Ghost Ride: The First Fully Autonomous Car Ride Took Place in Austin Over a Year Ago

Dec 13, 2016
Originally published on December 15, 2016 7:22 am

Last October, Austin made history under a shroud of secrecy, it seems.

Today, Google’s parent company Alphabet announced its intention to bring driverless cars to the open market in a new endeavor called Waymo – a project that, according to the company, had its first successful, truly driverless test on Austin’s roads. 

The rider, according to Waymo’s announcement, was Californian Steve Mahan who rode in a Google car without a steering wheel or pedals. Mahan has been legally blind since 2004, had never ridden completely alone in a self-driving car.

John Krafcik, a longtime auto executive who will serve as CEO of Waymo, said in a post on Medium that Mahan’s ride – which was from a Northeast Austin park to a doctors office – proves the potential benefit for automated vehicles going forward:

The ability to complete a fully self-driven trip on everyday public roads, with no test driver, was a big milestone for our team and the history of this technology. It was the signal that we could begin to shift our focus from foundational technical work towards launching our own company so we can offer many more rides, in more places, for more people.

Waymo also released a video documenting the first ride.

An accompanying announcement came from Austin City Hall as well, as Mayor Steve Adler paused an Austin City Council work session to confirm from the dais. Adler also took to Twitter to wax poetically on the impact of the automated ride.

KUT's Audrey McGlinchy spoke with Mahan, who said he was initially accompanied by an engineer from Google in one of the company's autonomous vehicle prototypes. The two then stopped at a designated location and then Mahan took over the vehicle by himself. 

He says he wasn't nervous about any potential safety risks. He says he's been associated with the project since 2011 and has gone on plenty of rides, but never alone. 

"I have to confess I was rather anxious…anxious in the sense that I was really wanting to be alone in the car…[T]hat’s the ultimate driving experience for a blind person and that is to be by yourself in a vehicle where everything is going just the way it’s supposed to." 

The 63-year-old drove for 35 years prior to his blindness Riding in the car made him feel a sense of independence he hadn't felt since then, he says. Mahan says he's excited for others in situations parallel to his will be able to regain that sense of independence.

"It’s very limiting to not have your own automobile, and those limitations are going to be lifted," he said. "And I will be able to recapture both a higher level of independence again, as well as the good feeling that I get from being able to manage my own life and to be a greater benefit to the lives of my friends and family." 

You can listen to the full interview with Mahan below.

Since the start of the project under Google’s X lab, self-driving cars have traveled over 2.3 million miles autonomously, according to the project’s latest monthly report. Google’s automated cars have been testing in Austin since July 2015, but Texas has yet to come up with statewide regulation for autonomous vehicles.

While there was legislation proposed last legislative session, it stalled out.

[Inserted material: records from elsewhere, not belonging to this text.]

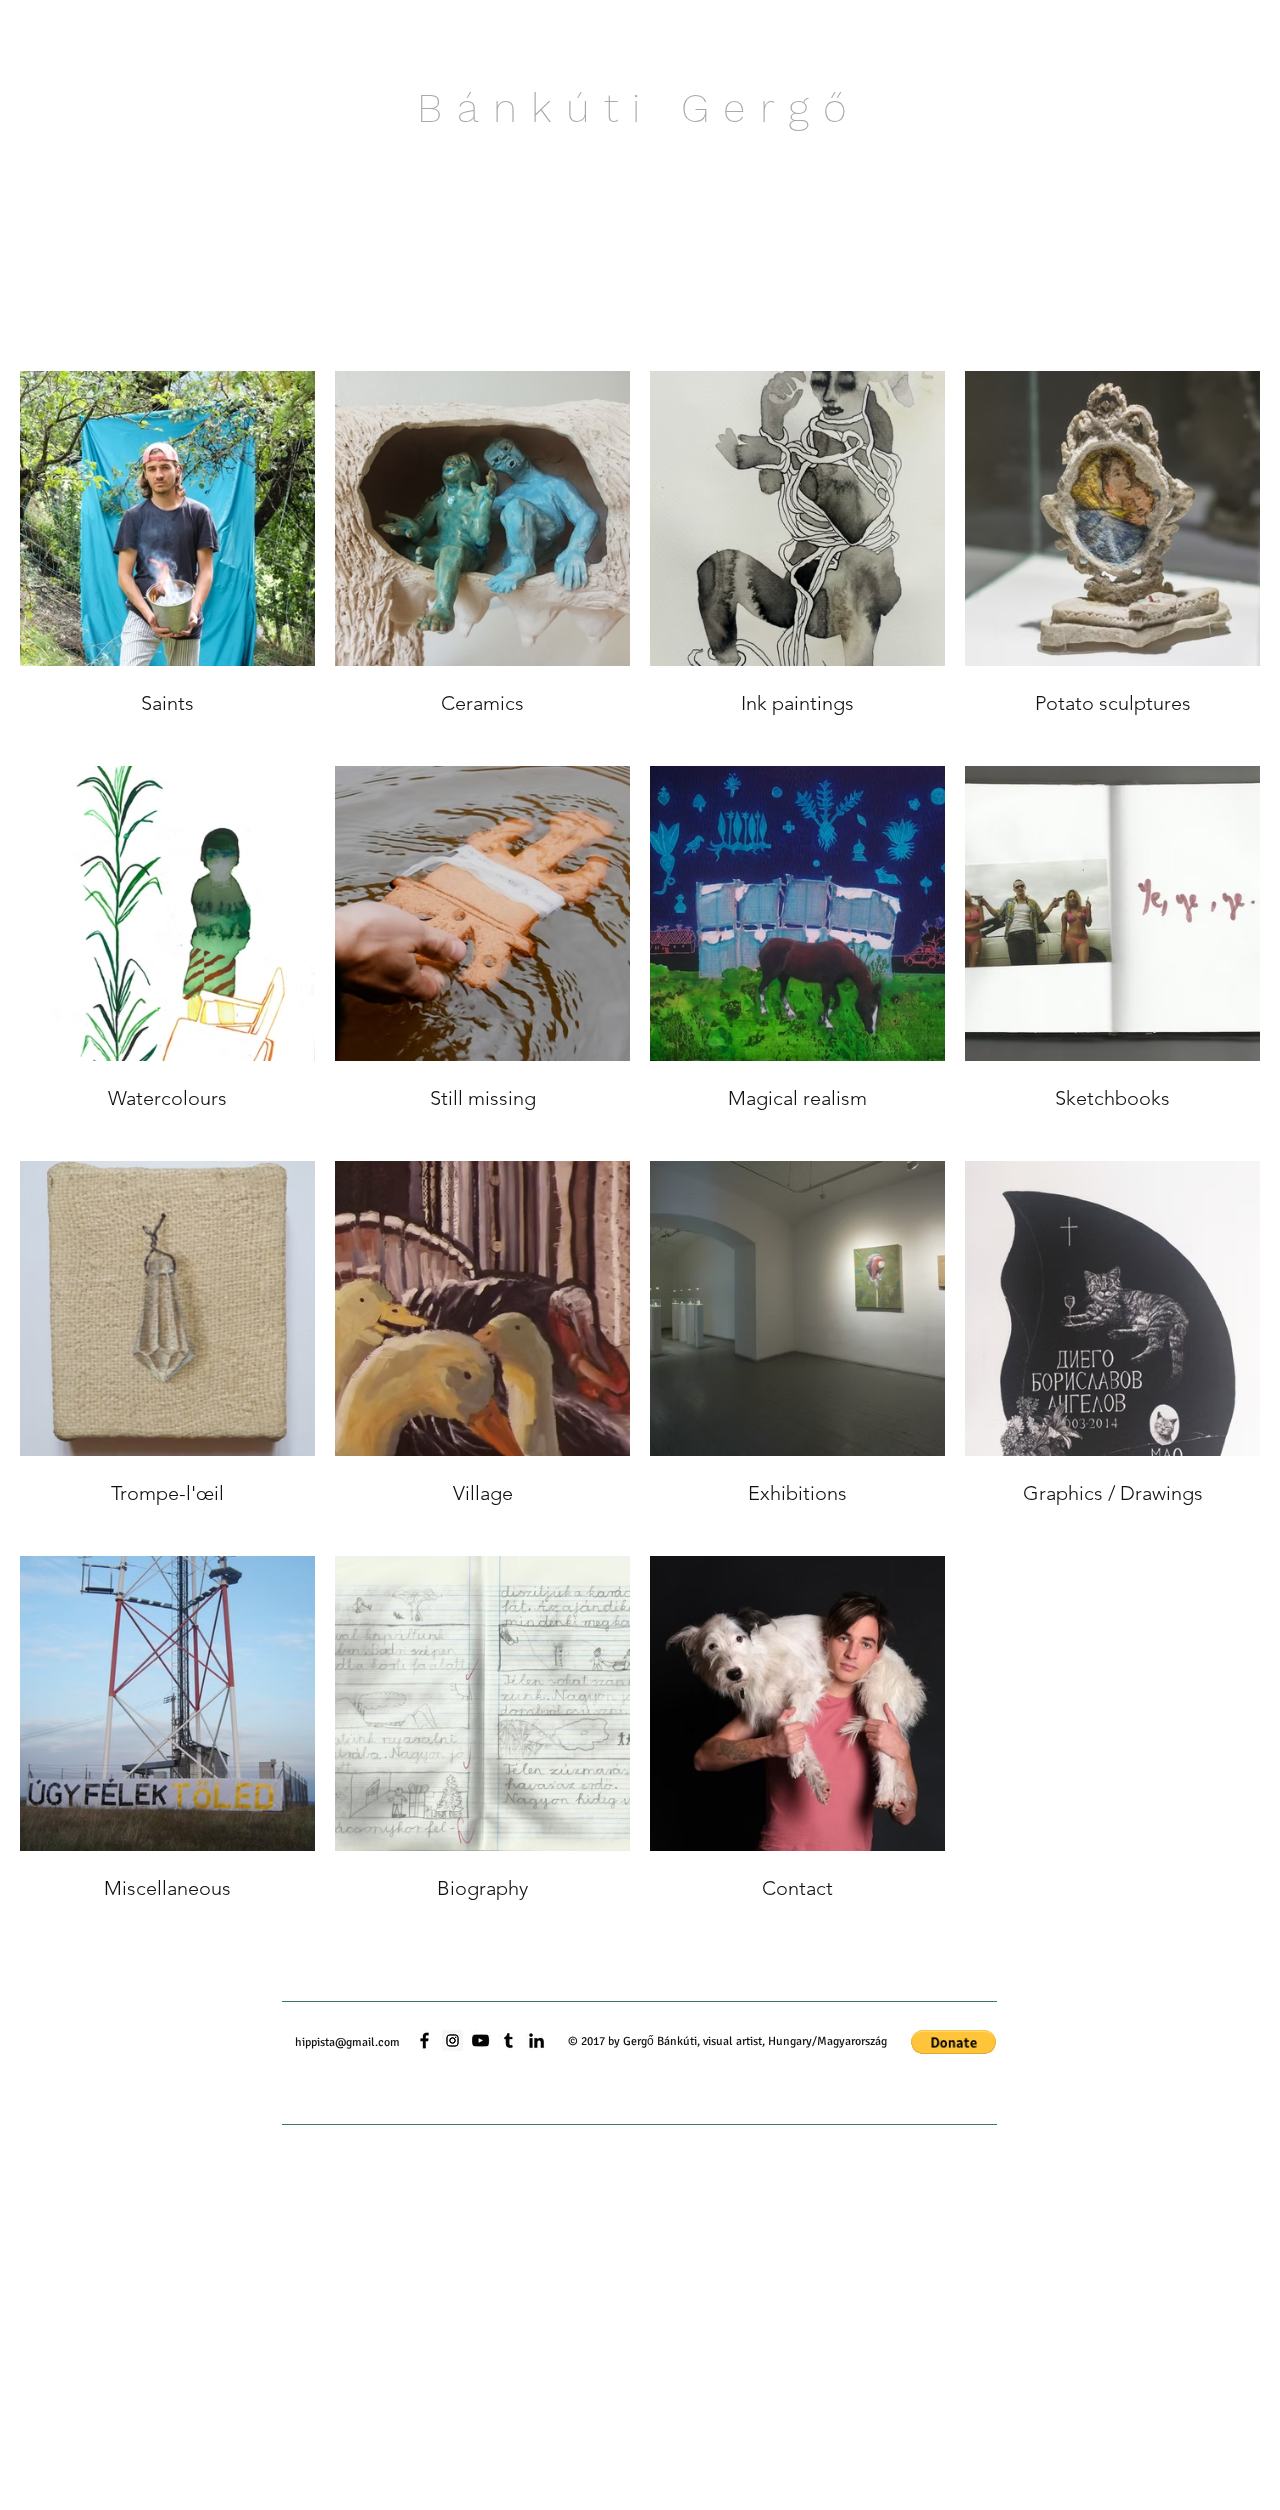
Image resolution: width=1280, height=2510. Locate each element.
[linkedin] (536, 2040)
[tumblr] (508, 2040)
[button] (953, 2042)
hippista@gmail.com (347, 2042)
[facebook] (424, 2040)
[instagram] (452, 2040)
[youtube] (480, 2040)
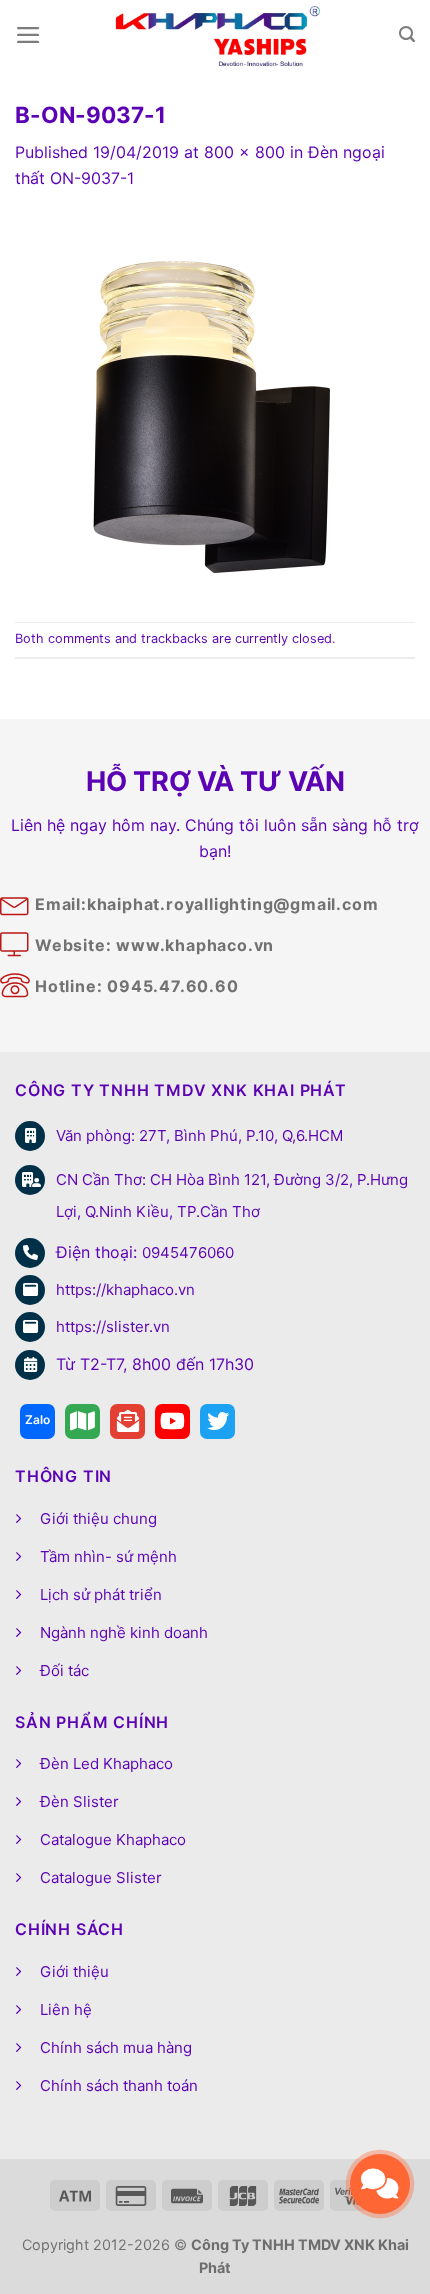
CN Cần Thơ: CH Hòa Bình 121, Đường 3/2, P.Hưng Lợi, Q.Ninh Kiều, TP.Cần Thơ (232, 1195)
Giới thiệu (74, 1971)
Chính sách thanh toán (119, 2085)
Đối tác (64, 1670)
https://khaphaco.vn (125, 1289)
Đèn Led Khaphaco (106, 1763)
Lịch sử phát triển (101, 1594)
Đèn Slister (79, 1801)
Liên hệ (66, 2009)
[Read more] (37, 1421)
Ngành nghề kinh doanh (124, 1632)
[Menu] (28, 35)
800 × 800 (244, 152)
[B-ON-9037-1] (215, 405)
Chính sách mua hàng (116, 2047)
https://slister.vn (113, 1326)
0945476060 (188, 1252)
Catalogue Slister (101, 1877)
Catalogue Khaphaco (113, 1839)
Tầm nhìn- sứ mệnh (108, 1556)
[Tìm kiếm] (407, 34)
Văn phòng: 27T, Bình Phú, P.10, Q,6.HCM (199, 1135)
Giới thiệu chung (98, 1518)
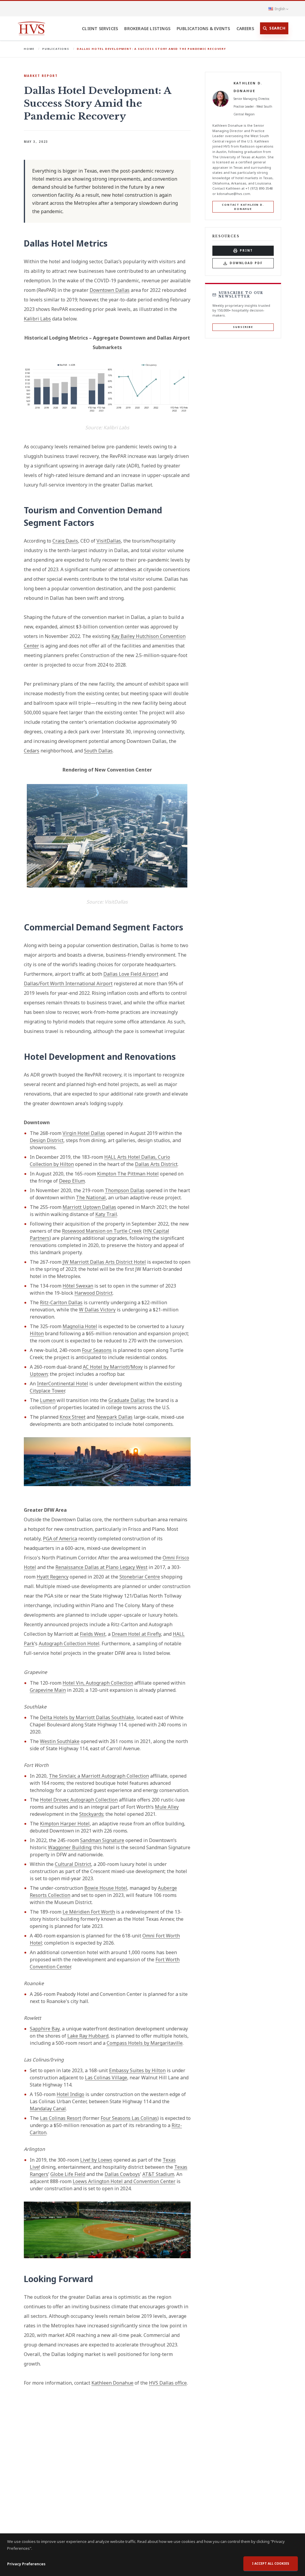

And, while it's likely more and more automated cars will hit the roads going forward, Austinites aren't  completely sold on the prospect. A survey released last year from the Texas Transportation Institute of 600 Austinites found a relatively even split between residents who trusted autonomous vehicles on the road and those who didn’t. 

Senior Researcher Ginger Goodin told KUT that folks will likely come around to the idea of self-driving cars, and that their prevalence could impact demand for public transportation – but not necessarily the market for automobiles. 

“On the 50 percent who said they accepted it, they said ‘I would want to own my own vehicle,’” she said. “So, it could increase the amount of driving on our system, or the amount of use of the system, if people are okay with being in their car for long periods of time.”

However folks feel about the autobots, they may have to get used to the idea sooner than they may expect. 

According to Bloomberg, Waymo's already struck a deal with Fiat Chrysler to rollout 100 self-driving, ride-hailing capable Chrysler Pacificas, which could hit the road as soon as the end of next year. 

Audrey McGlinchy contributed to this report.